== TO BE DONE ==
Edit the data below by changing every "discount code" to "promo code", and keep everything else the same.

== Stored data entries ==
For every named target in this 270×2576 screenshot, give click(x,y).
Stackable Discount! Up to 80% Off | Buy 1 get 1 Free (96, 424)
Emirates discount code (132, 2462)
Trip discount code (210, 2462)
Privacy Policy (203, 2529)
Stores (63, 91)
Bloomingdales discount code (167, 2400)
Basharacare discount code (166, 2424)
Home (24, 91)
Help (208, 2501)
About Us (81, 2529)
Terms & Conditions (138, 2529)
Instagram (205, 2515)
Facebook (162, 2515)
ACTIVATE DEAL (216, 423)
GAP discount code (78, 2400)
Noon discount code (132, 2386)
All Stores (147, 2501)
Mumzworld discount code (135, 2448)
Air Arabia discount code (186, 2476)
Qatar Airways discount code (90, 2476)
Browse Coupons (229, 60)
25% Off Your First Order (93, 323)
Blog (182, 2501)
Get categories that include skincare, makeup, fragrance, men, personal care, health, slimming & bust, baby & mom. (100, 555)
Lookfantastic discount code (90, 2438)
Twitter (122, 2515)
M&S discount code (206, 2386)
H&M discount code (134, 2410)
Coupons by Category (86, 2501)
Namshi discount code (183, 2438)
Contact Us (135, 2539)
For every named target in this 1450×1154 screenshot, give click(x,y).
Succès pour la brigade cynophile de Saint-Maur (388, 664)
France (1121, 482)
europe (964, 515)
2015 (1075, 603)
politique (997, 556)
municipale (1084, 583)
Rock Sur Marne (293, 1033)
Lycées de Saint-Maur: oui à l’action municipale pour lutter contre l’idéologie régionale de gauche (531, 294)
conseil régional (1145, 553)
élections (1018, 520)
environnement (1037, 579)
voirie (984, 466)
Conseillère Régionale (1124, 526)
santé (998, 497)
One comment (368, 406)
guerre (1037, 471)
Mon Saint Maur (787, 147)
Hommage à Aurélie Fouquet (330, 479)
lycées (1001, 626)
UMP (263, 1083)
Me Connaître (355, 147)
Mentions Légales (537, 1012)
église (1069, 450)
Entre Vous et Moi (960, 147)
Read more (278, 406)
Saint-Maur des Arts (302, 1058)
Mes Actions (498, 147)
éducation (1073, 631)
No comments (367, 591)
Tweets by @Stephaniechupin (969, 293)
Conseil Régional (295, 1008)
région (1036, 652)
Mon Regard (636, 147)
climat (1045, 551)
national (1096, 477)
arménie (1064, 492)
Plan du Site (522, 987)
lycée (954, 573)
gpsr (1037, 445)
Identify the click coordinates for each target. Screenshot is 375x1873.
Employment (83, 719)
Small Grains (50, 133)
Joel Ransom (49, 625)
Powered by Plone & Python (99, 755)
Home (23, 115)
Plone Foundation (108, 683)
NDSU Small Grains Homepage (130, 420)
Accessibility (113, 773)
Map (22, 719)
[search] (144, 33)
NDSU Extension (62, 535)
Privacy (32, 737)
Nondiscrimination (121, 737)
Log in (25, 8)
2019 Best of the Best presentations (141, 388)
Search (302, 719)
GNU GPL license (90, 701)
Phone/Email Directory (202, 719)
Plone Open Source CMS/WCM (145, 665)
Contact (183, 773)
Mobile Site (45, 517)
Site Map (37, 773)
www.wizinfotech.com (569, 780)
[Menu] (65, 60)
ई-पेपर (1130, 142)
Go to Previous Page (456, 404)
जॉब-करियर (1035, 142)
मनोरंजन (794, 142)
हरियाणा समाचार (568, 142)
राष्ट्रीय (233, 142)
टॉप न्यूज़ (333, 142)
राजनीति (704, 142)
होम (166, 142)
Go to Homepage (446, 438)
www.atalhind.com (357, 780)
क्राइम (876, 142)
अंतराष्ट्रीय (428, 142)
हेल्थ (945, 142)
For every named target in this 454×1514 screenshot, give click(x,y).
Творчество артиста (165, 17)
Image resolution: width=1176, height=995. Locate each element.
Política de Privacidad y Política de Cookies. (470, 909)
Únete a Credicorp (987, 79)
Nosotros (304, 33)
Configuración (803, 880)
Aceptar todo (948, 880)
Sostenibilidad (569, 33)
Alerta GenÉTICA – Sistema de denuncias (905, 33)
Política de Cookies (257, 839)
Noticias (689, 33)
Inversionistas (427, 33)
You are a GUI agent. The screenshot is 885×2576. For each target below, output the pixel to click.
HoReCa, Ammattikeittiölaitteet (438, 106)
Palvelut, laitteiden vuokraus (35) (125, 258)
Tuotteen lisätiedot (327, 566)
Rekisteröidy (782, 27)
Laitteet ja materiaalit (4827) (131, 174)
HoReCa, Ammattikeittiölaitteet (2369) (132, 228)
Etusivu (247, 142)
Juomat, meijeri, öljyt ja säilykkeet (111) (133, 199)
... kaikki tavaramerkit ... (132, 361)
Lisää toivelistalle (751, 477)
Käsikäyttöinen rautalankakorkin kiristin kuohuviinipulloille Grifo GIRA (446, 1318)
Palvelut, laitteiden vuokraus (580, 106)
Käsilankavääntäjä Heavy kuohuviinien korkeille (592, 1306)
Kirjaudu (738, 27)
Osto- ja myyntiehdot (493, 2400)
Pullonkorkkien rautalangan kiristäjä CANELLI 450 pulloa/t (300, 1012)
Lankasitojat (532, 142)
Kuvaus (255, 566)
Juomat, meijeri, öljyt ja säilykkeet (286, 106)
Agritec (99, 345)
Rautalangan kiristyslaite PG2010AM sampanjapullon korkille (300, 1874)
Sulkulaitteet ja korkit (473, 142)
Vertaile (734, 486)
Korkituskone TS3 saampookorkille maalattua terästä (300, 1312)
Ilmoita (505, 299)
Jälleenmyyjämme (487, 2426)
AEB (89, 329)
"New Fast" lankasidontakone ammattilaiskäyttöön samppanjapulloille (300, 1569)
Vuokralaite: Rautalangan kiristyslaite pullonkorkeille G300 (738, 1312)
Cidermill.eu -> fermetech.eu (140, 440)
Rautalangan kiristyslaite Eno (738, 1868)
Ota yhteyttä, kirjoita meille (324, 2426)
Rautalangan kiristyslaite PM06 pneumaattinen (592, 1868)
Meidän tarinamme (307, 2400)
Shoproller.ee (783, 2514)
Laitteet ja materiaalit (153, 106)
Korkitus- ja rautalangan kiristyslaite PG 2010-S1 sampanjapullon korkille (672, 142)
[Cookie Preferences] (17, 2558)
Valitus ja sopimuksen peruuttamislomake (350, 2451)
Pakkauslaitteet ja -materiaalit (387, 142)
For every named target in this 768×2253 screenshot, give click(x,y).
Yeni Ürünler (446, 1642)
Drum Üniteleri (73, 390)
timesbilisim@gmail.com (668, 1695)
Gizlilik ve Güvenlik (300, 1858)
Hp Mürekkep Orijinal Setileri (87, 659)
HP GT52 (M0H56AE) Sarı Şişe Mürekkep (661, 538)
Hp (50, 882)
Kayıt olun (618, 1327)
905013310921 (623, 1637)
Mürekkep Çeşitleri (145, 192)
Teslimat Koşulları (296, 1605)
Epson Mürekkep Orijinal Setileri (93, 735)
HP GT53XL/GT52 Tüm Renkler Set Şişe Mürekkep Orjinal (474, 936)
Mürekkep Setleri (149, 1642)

== SOLUTION TO THE EXERCISE ==
For every named target in this 270×2576 screenshot, give click(x,y).
Stackable Discount! Up to 80% Off | Buy 1 get 1 Free (96, 424)
Emirates promo code (132, 2462)
Trip promo code (210, 2462)
Privacy Policy (203, 2529)
Stores (63, 91)
Bloomingdales promo code (167, 2400)
Basharacare promo code (166, 2424)
Home (24, 91)
Help (208, 2501)
About Us (81, 2529)
Terms & Conditions (138, 2529)
Instagram (205, 2515)
Facebook (162, 2515)
ACTIVATE DEAL (216, 423)
GAP promo code (78, 2400)
Noon promo code (132, 2386)
All Stores (147, 2501)
Mumzworld promo code (135, 2448)
Air Arabia promo code (186, 2476)
Qatar Airways promo code (90, 2476)
Browse Coupons (229, 60)
25% Off Your First Order (93, 323)
Blog (182, 2501)
Get categories that include skincare, makeup, fragrance, men, personal care, health, slimming & bust, baby & mom. (100, 555)
Lookfantastic promo code (90, 2438)
Twitter (122, 2515)
M&S promo code (206, 2386)
H&M promo code (134, 2410)
Coupons by Category (86, 2501)
Namshi promo code (183, 2438)
Contact Us (135, 2539)
For every named target in this 1450×1154 screenshot, give click(x,y).
Succès pour la brigade cynophile de Saint-Maur (388, 664)
France (1121, 482)
europe (964, 515)
2015 (1075, 603)
politique (997, 556)
municipale (1084, 583)
Rock Sur Marne (293, 1033)
Lycées de Saint-Maur: oui à l’action municipale pour lutter contre l’idéologie régionale de gauche (531, 294)
conseil régional (1145, 553)
élections (1018, 520)
environnement (1037, 579)
voirie (984, 466)
Conseillère Régionale (1124, 526)
santé (998, 497)
One comment (368, 406)
guerre (1037, 471)
Mon Saint Maur (787, 147)
Hommage à Aurélie Fouquet (330, 479)
lycées (1001, 626)
UMP (263, 1083)
Me Connaître (355, 147)
Mentions Légales (537, 1012)
église (1069, 450)
Entre Vous et Moi (960, 147)
Read more (278, 406)
Saint-Maur des Arts (302, 1058)
Mes Actions (498, 147)
éducation (1073, 631)
No comments (367, 591)
Tweets by @Stephaniechupin (969, 293)
Conseil Régional (295, 1008)
région (1036, 652)
Mon Regard (636, 147)
climat (1045, 551)
national (1096, 477)
arménie (1064, 492)
Plan du Site (522, 987)
lycée (954, 573)
gpsr (1037, 445)
Identify the click coordinates for each target. Screenshot is 375x1873.
Employment (83, 719)
Small Grains (50, 133)
Joel Ransom (49, 625)
Powered by Plone & Python (99, 755)
Home (23, 115)
Plone Foundation (108, 683)
NDSU Small Grains Homepage (130, 420)
Accessibility (113, 773)
Map (22, 719)
[search] (144, 33)
NDSU Extension (62, 535)
Privacy (32, 737)
Nondiscrimination (121, 737)
Log in (25, 8)
2019 Best of the Best presentations (141, 388)
Search (302, 719)
GNU GPL license (90, 701)
Phone/Email Directory (202, 719)
Plone Open Source CMS/WCM (145, 665)
Contact (183, 773)
Mobile Site (45, 517)
Site Map (37, 773)
www.wizinfotech.com (569, 780)
[Menu] (65, 60)
ई-पेपर (1130, 142)
Go to Previous Page (456, 404)
जॉब-करियर (1035, 142)
मनोरंजन (794, 142)
हरियाणा समाचार (568, 142)
राष्ट्रीय (233, 142)
टॉप न्यूज़ (333, 142)
राजनीति (704, 142)
होम (166, 142)
Go to Homepage (446, 438)
www.atalhind.com (357, 780)
क्राइम (876, 142)
अंतराष्ट्रीय (428, 142)
हेल्थ (945, 142)
For every named target in this 454×1514 screenshot, give click(x,y).
Творчество артиста (165, 17)
Image resolution: width=1176, height=995. Locate each element.
Política de Privacidad y Política de Cookies. (470, 909)
Únete a Credicorp (987, 79)
Nosotros (304, 33)
Configuración (803, 880)
Aceptar todo (948, 880)
Sostenibilidad (569, 33)
Alerta GenÉTICA – Sistema de denuncias (905, 33)
Política de Cookies (257, 839)
Noticias (689, 33)
Inversionistas (427, 33)
You are a GUI agent. The screenshot is 885×2576. For each target below, output the pixel to click.
HoReCa, Ammattikeittiölaitteet (438, 106)
Palvelut, laitteiden vuokraus (35) (125, 258)
Tuotteen lisätiedot (327, 566)
Rekisteröidy (782, 27)
Laitteet ja materiaalit (4827) (131, 174)
HoReCa, Ammattikeittiölaitteet (2369) (132, 228)
Etusivu (247, 142)
Juomat, meijeri, öljyt ja säilykkeet (111) (133, 199)
... kaikki tavaramerkit ... (132, 361)
Lisää toivelistalle (751, 477)
Käsikäyttöinen rautalankakorkin kiristin kuohuviinipulloille Grifo GIRA (446, 1318)
Palvelut, laitteiden vuokraus (580, 106)
Käsilankavääntäjä Heavy kuohuviinien korkeille (592, 1306)
Kirjaudu (738, 27)
Osto- ja myyntiehdot (493, 2400)
Pullonkorkkien rautalangan kiristäjä CANELLI 450 pulloa/t (300, 1012)
Lankasitojat (532, 142)
Kuvaus (255, 566)
Juomat, meijeri, öljyt ja säilykkeet (286, 106)
Agritec (99, 345)
Rautalangan kiristyslaite PG2010AM sampanjapullon korkille (300, 1874)
Sulkulaitteet ja korkit (473, 142)
Vertaile (734, 486)
Korkituskone TS3 saampookorkille maalattua terästä (300, 1312)
Ilmoita (505, 299)
Jälleenmyyjämme (487, 2426)
AEB (89, 329)
"New Fast" lankasidontakone ammattilaiskäyttöön samppanjapulloille (300, 1569)
Vuokralaite: Rautalangan kiristyslaite pullonkorkeille G300 (738, 1312)
Cidermill.eu -> fermetech.eu (140, 440)
Rautalangan kiristyslaite Eno (738, 1868)
Ota yhteyttä, kirjoita meille (324, 2426)
Rautalangan kiristyslaite PM06 pneumaattinen (592, 1868)
Meidän tarinamme (307, 2400)
Shoproller.ee (783, 2514)
Laitteet ja materiaalit (153, 106)
Korkitus- ja rautalangan kiristyslaite PG 2010-S1 sampanjapullon korkille (672, 142)
[Cookie Preferences] (17, 2558)
Valitus ja sopimuksen peruuttamislomake (350, 2451)
Pakkauslaitteet ja -materiaalit (387, 142)
For every named target in this 768×2253 screenshot, give click(x,y).
Yeni Ürünler (446, 1642)
Drum Üniteleri (73, 390)
timesbilisim@gmail.com (668, 1695)
Gizlilik ve Güvenlik (300, 1858)
Hp Mürekkep Orijinal Setileri (87, 659)
HP GT52 (M0H56AE) Sarı Şişe Mürekkep (661, 538)
Hp (50, 882)
Kayıt olun (618, 1327)
905013310921 (623, 1637)
Mürekkep Çeşitleri (145, 192)
Teslimat Koşulları (296, 1605)
Epson Mürekkep Orijinal Setileri (93, 735)
HP GT53XL/GT52 Tüm Renkler Set Şişe Mürekkep Orjinal (474, 936)
Mürekkep Setleri (149, 1642)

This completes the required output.